Whatever the truth of West's situation, bankruptcy as well as the host of problems associated with bankruptcy are a common problem for former NBA players and their counterparts in other professional sports leagues, so much so that Sports Illustrated has claimed that an astonishing 60 percent of all former NBA players will go bankrupt after they leave the league. (3) This is because said individuals tend to share a number of common characteristics that increase their chances of spending more than what they are bringing in as well as a number of common needs that increase their chances of being exploited by people that they should have been able to trust.
First and foremost, when professional athletes manage to reach the top of their profession by signing a contract with a major league team, they tend to start spending lots and lots of that money within a short period of time. Sometimes, they spend that money to buy nice cars, nice homes, and other luxuries for themselves. Other times, they spent that money on the people who matter to them, whether by helping them with their necessities or by providing them with luxuries as well. Regardless, spending patterns are habit-building, meaning that said individuals find it challenging all of a sudden to stop spending as much when they retire, which is also when most of their streams of revenue dry up into trickles of revenue. As a result, the overspending of former professional athletes is combined with a much shorter earning period than most of the other high-income earners out there, thus making a serious problem that much more so in the process.
Second, professional athletes recognize this problem, which is why most of them will sink a sizable percentage of their earnings into an investment portfolio that is intended to provide them with the regular income needed to last them the rest of their lives. However, most of them have neither the time nor the expertise nor the experience needed to manage such portfolios on their own, which is why they are like most people in that they tend to entrust their portfolios to someone that they feel that they can trust to look after their financial interests. Unfortunately, most of them run into two problems at this point. First, their willingness to spend combined with their need for high income makes them susceptible to people pitching high-risk, high-reward investment opportunities, which are often little more than polite pretenses painted on top of financial scams. Second, their lack of interest in their portfolios makes it possible for the people entrusted with their portfolios to take advantage of them, which is something that happens more often than most people would like to admit. These problems are compounded by the fact that they are also well-known meaning that a lot of malicious individuals like to seek out professional athletes for their malicious purposes.
In West's case, there is another factor in that he is known to have been diagnosed with bipolar disorder. While it is manageable, it is still a mental health problem, which tends to be associated with homelessness in the minds of most people. After all, mental health problems are one of the most common reasons for homelessness, both because they compromise the sufferers' ability to manage on their own and because they cause sufferers to withdraw from all of the people who could help them with their problems. (4) Something that is particularly disheartening because homelessness tends to exacerbate mental health problems, thus making it more and more difficult for the homeless to extract themselves from their condition.

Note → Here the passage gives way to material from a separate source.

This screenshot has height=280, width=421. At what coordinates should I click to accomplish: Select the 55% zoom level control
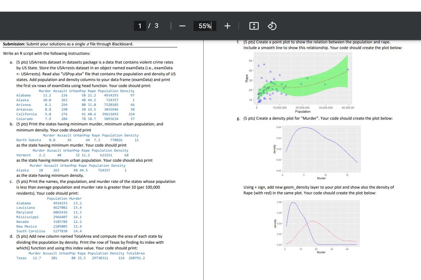click(x=204, y=26)
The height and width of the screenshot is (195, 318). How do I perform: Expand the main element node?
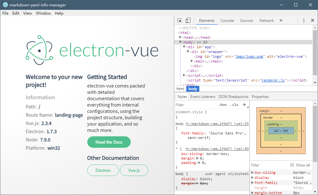pyautogui.click(x=192, y=61)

At the moment, there is no real way to tell whether West is homeless or not since there is next-to-no evidence for either side. However, since the man has stated that he is not homeless but was instead helping a homeless person, he should be given the benefit of the doubt until more information surfaces, assuming that more information will ever surface. Still, this case has once again highlighted the financial problems that are associated with too high a percentage of former professional athletes, which are so serious that the relevant institutions have started all sorts of initiatives in order to combat them. Whether these initiatives will be successful or not remains to be seen as well, but considering that professional athletes have well-known problems with well-known solutions, the chances seem to be good that they will be more helpful than not.